*ENTRIES PROVIDED:*

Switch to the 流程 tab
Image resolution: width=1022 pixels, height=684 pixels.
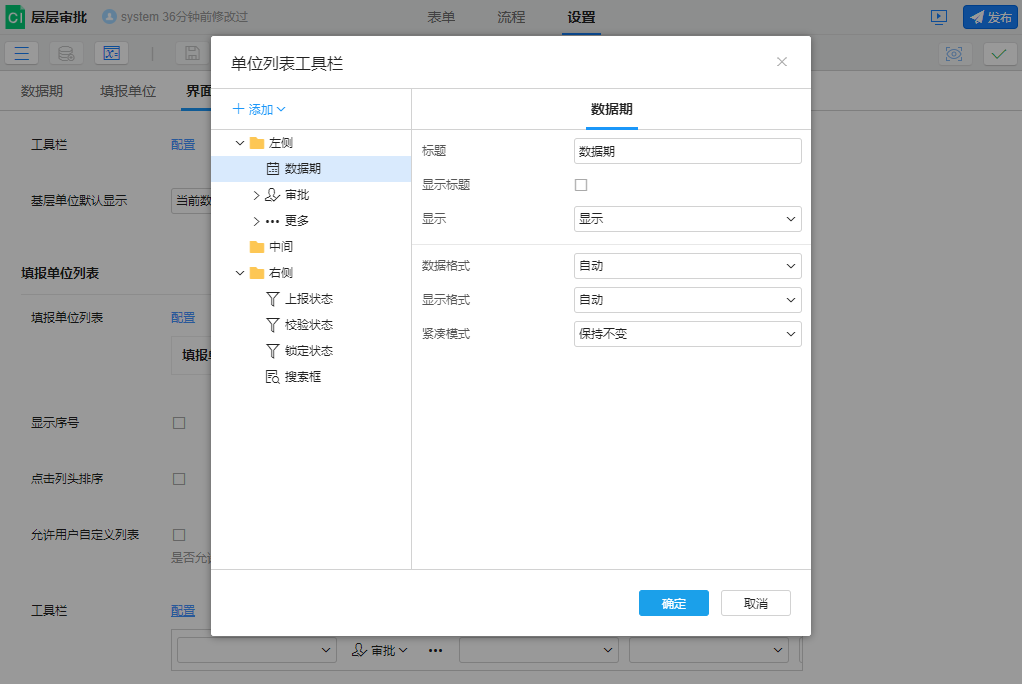[511, 17]
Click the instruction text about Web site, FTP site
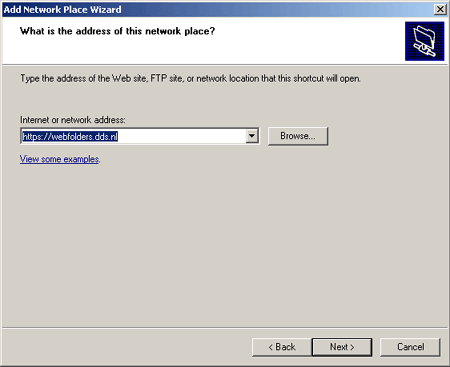This screenshot has height=367, width=450. tap(190, 79)
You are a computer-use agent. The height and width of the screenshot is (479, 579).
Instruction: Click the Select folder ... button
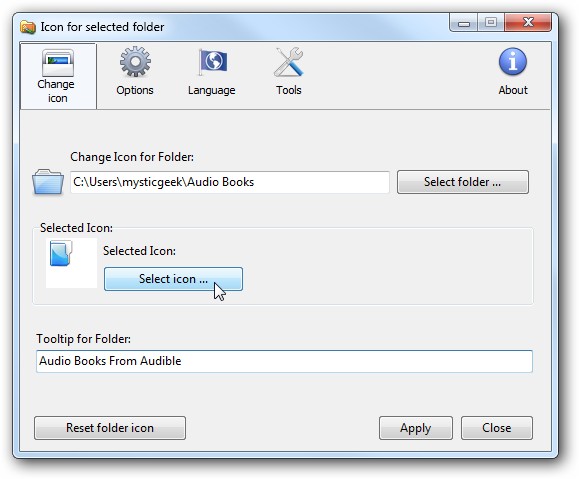(463, 182)
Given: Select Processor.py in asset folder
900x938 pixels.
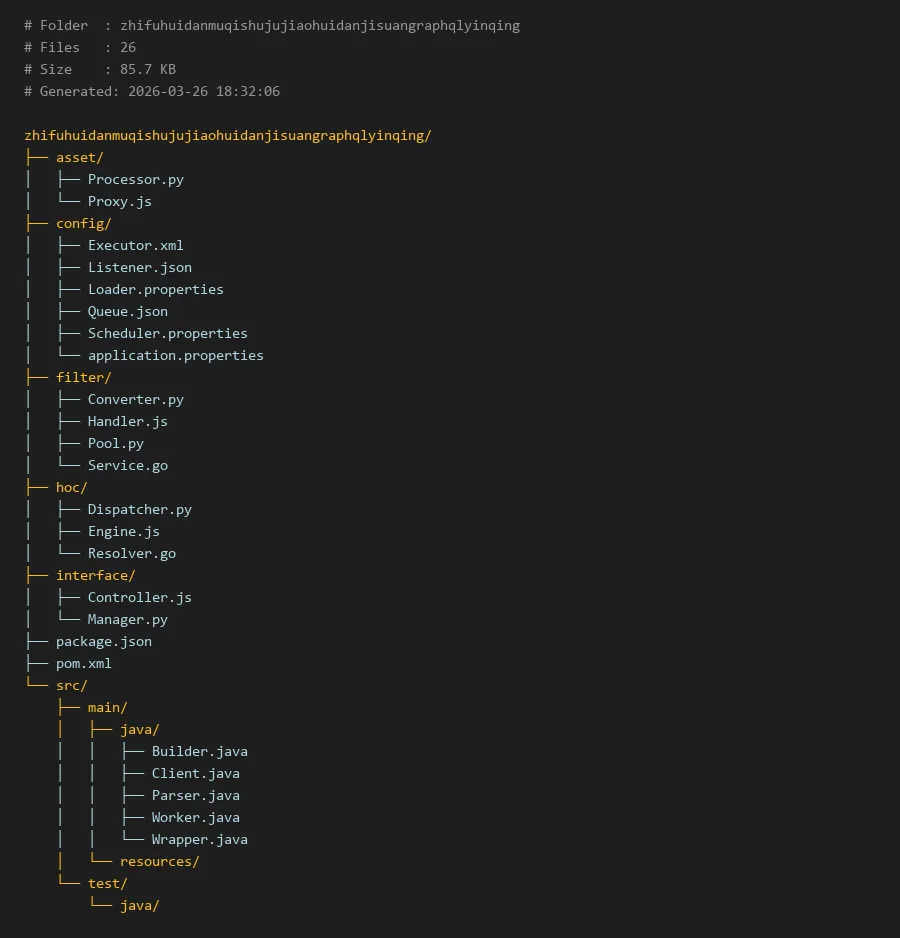Looking at the screenshot, I should click(x=135, y=179).
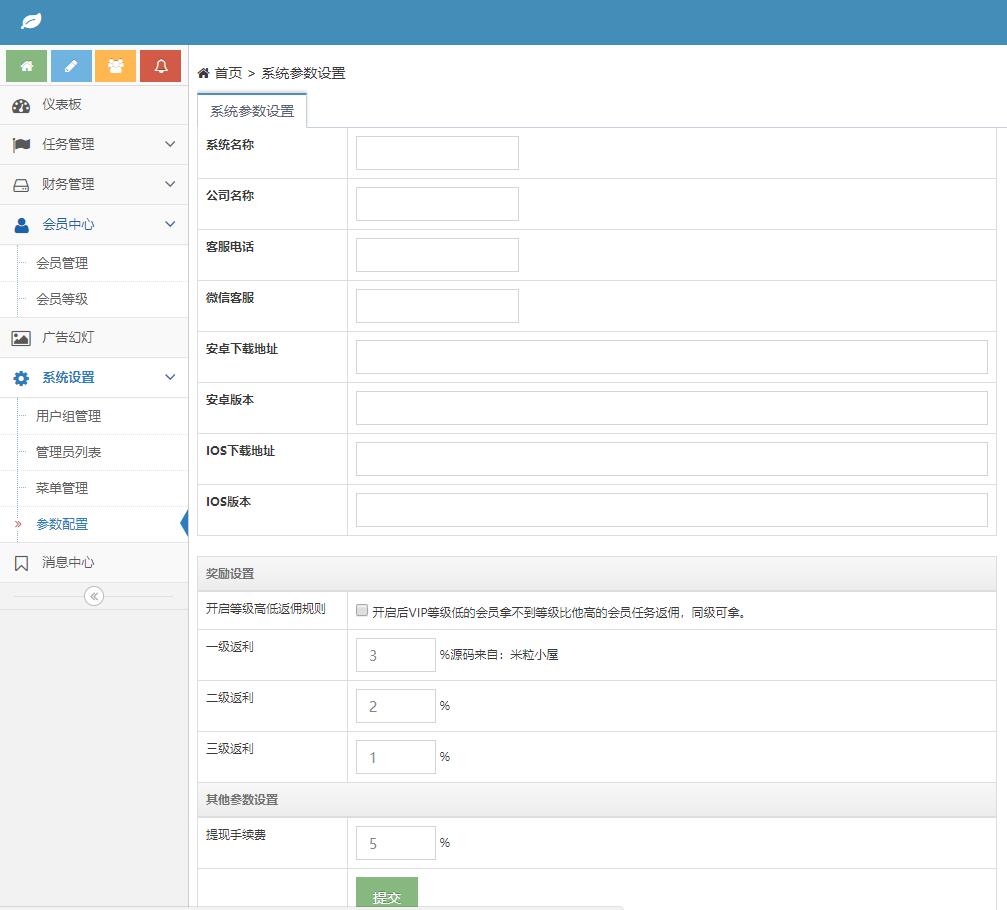Image resolution: width=1007 pixels, height=910 pixels.
Task: Open 广告幻灯 in the sidebar
Action: click(67, 338)
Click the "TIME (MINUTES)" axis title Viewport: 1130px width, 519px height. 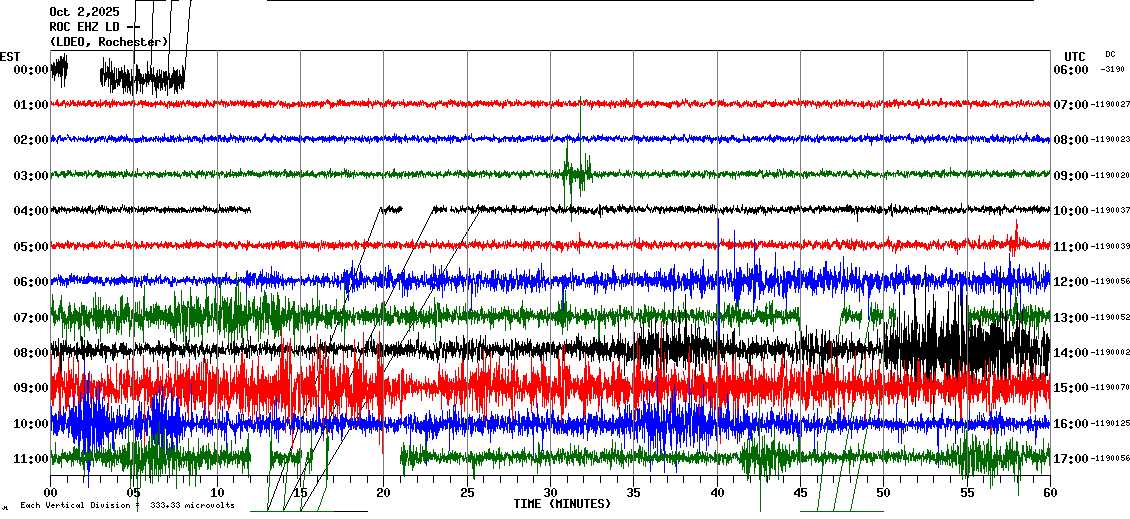tap(562, 504)
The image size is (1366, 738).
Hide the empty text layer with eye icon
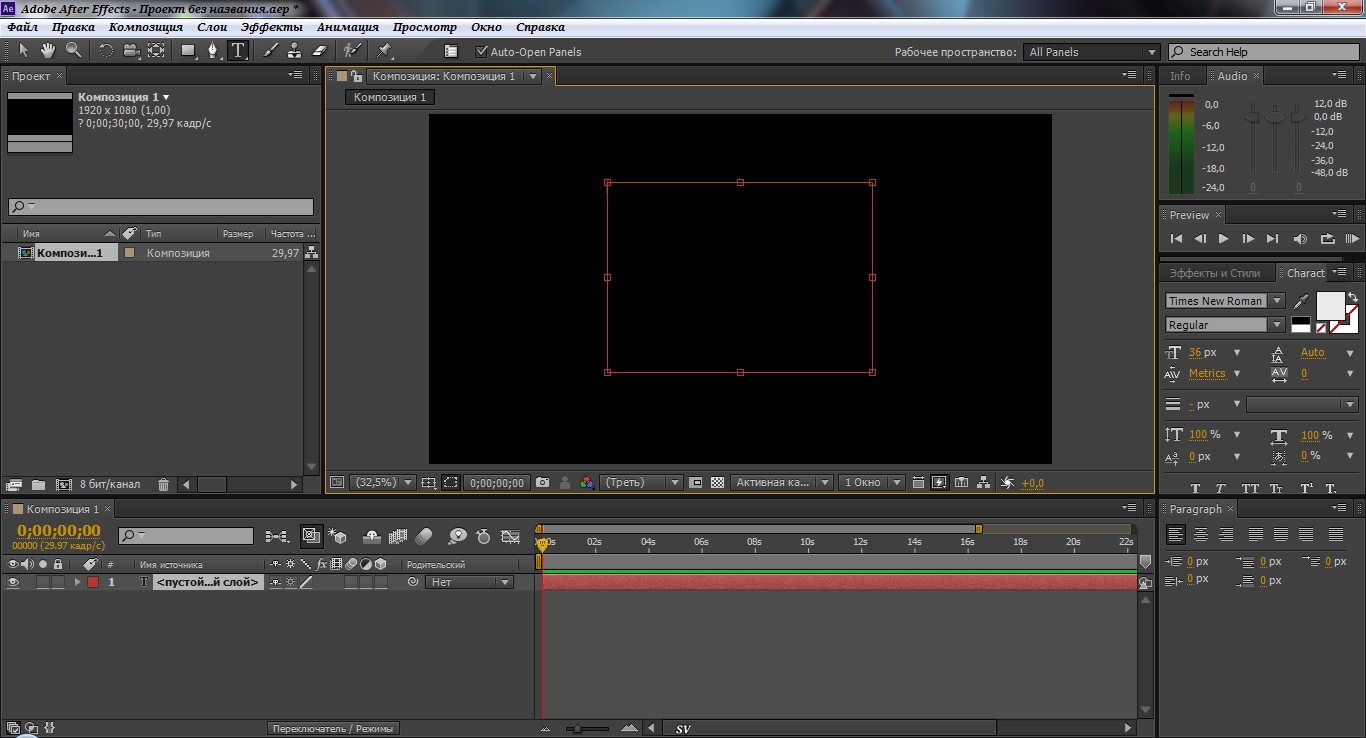(13, 582)
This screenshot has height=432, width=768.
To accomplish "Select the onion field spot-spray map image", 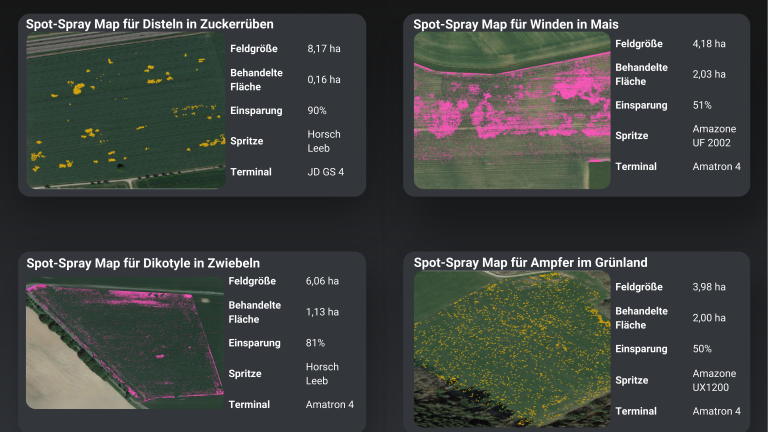I will tap(124, 343).
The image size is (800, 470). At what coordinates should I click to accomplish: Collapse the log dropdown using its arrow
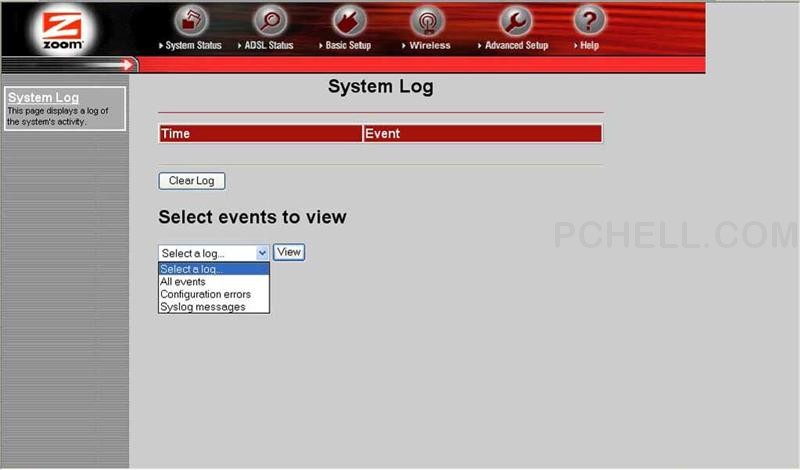pyautogui.click(x=262, y=253)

*BRIEF:* Extract the run of lines from the line holding "The image size is (800, 470)." through the final line of the material above, exactly and inclusively. Leave the pictures behind.

*SOLUTION TO THIS PROBLEM:*
The image size is (800, 470). At what coordinates should I click to accomplish: Collapse the log dropdown using its arrow
pyautogui.click(x=262, y=253)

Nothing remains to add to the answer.